A insuspeitável beleza da Manoel Dias Branco O impacto visual da praça nada convidativa, mas facilmente perceptível.
É uma dessas obras que servem à máquina mais que ao destino dos caminhantes.
A praça rotatória foi construída sobre a confluência dos riachos Aguanambi e Porangabussu. Dacolá, ambos contribuem com suas águas escuras para o talvegue do São João do Tauape, aquela baixada que todos conhecem por Lagamar; braço fétido que deságua no Rio Cocó.
De fora a Praça Manoel Dias Branco nada tem de convidativa, entretanto o harmonioso equilíbrio entre a pavimentação de concreto e os jardins recobertos por grama é facilmente perceptível por quem espera o semáforo.
Não conheci a imagem viva do patriarca da família Dias Branco. Pela silhueta pouco natural que o representa é provável que o escultor não lhe tenha feito a justa homenagem. O tórax um tanto quanto prismático reluz ao sol da tarde enquanto o braço direito – teso – acena desapercebido pelos motoristas que viajam pro sul. O conjunto todo repousa sobre a base de uma fonte desativada. Ainda que jorrasse águas dançantes a mesma estaria em situação desfavorável com o entorno imediato. O impacto visual dos riachos que ali se misturam (escancaradamente apodrecidos) denunciam não só a redundância, como a desonestidade da fonte.
A recente reforma da Aguanambi melhorou consideravelmente o acesso ao sítio. Conhecendo o proverbial descaso brasileiro para escalar passarelas urbanas, ainda que estas lhes valham a conservação da vida, diria que o passadiço metálico que acessa a Praça Manoel Dias Branco continua virgem desde sua última demão de tinta.
A despeito das minhas expectativas, o novo viaduto que liga a Aguanambi à BR 116 deu à praça uma composição inusitada. Antes, a hostilidade própria dos espaços de passagem a isolava severamente. A monumentalidade do elevado acabou por oferecer-lhe uma espécie de abrigo, um elemento de referência no complexo jogo da sintaxe urbana… Mais ainda, a reforma revelou o exato ponto de confluência (antes ocultado) dos riachos acima mencionados.
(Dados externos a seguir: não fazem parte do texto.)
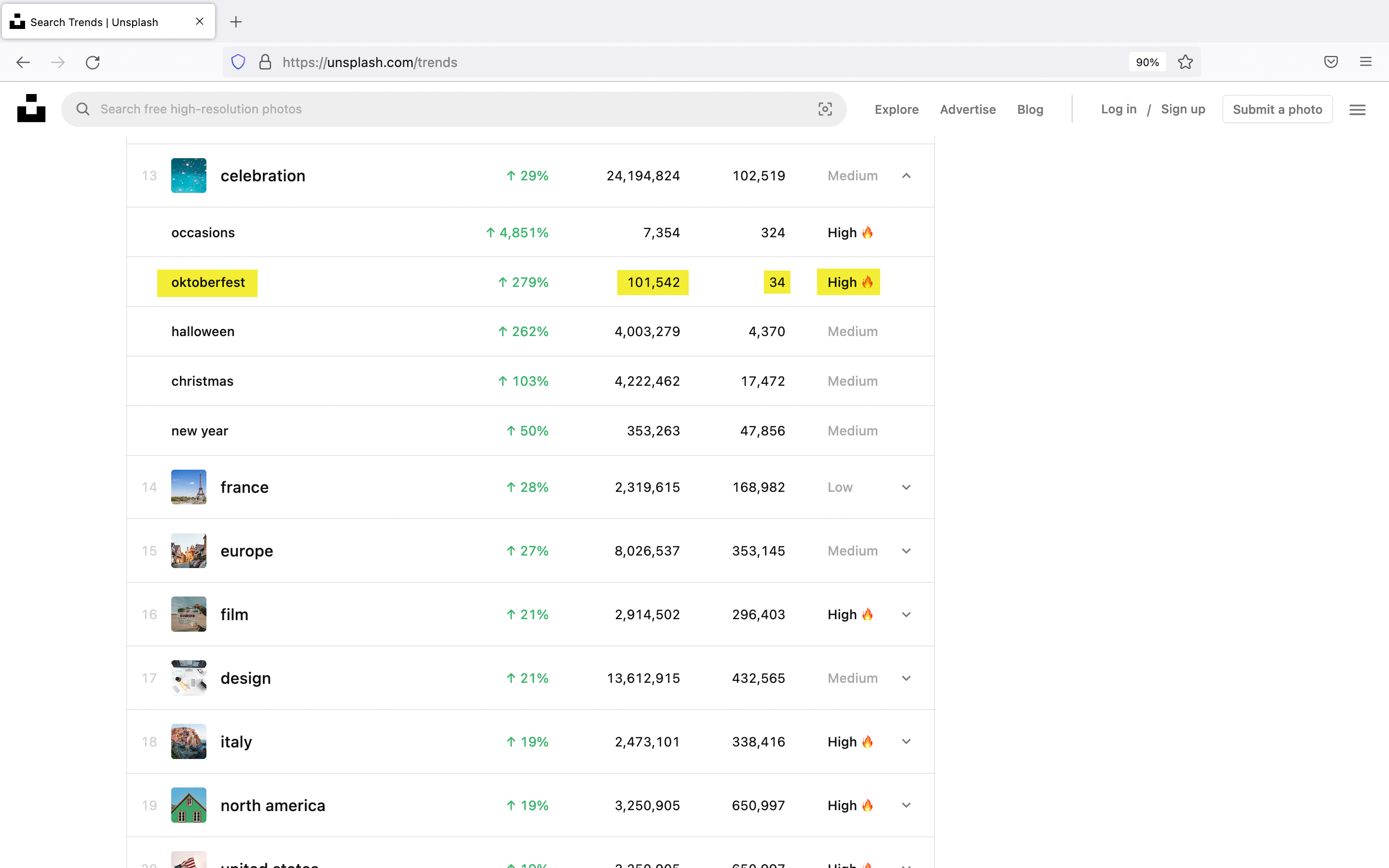Screen dimensions: 1389x868
Task: Expand the france row
Action: [906, 488]
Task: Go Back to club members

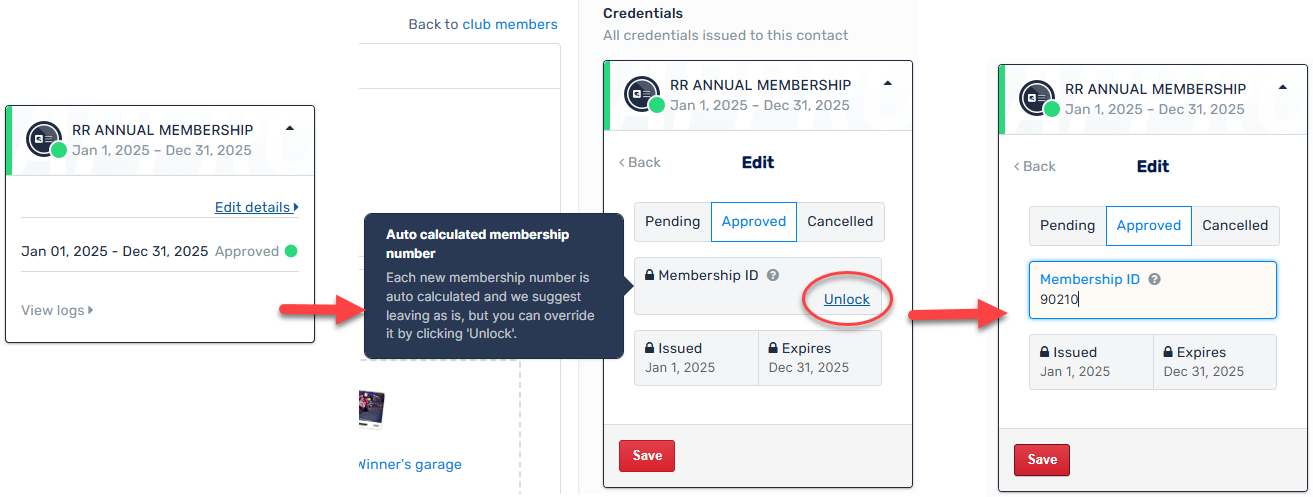Action: pos(483,24)
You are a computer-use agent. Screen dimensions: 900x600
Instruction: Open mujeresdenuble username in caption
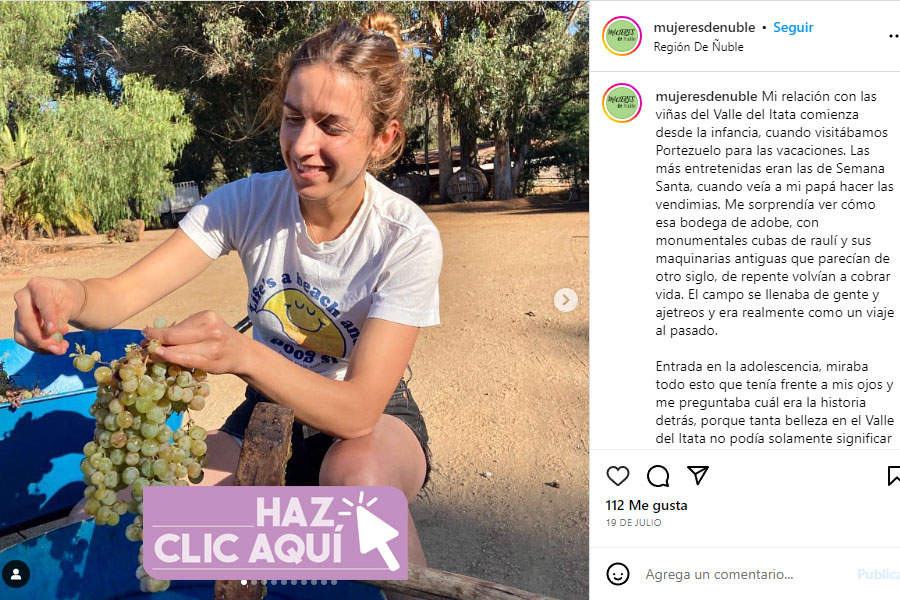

Duas ou três vezes por semana pedalo o interior da rotatória e, com o olhar de dentro, identifico seus costumeiros usuários. A mulher que todas as tardes deixa quilos de sobejos para a “gataiada” faminta que de lá não arreda patas. O pescador que desce o paredão de concreto do pútrido canal e lança sua malha na esperança de capturar o jantar do dia ou, quem sabe, o tira-gosto da noite. As alvíssimas e longilíneas garças que contrastam com as águas lodosas e disputam o parco alimento com o pescador… e Raimundo, um vigia desempregado amante da leitura. Já o flagrara em vários locais da rotatória degustando textos por cima de textos. Faço questão de passar com a bicicleta por perto para saber o que lê. Ora folheia as notícias de jornais dormidos, ora concentra-se sobre informes igualmente puídos de velhos semanários. Noutro dia percebi que absorvia uma obra relativamente volumosa. Seria a Bíblia? Não me contendo dei meia volta na bicicleta. Parei.
“Boa tarde! Tudo bem? Sempre que passo o senhor está lendo.”
“Tenho muita curiosidade”, respondeu.
Meio sem jeito, perguntei qual era sua atividade, como se chamava e por fim que livro tinha em mãos. Versava sobre os segredos da maçonaria, revelou-me.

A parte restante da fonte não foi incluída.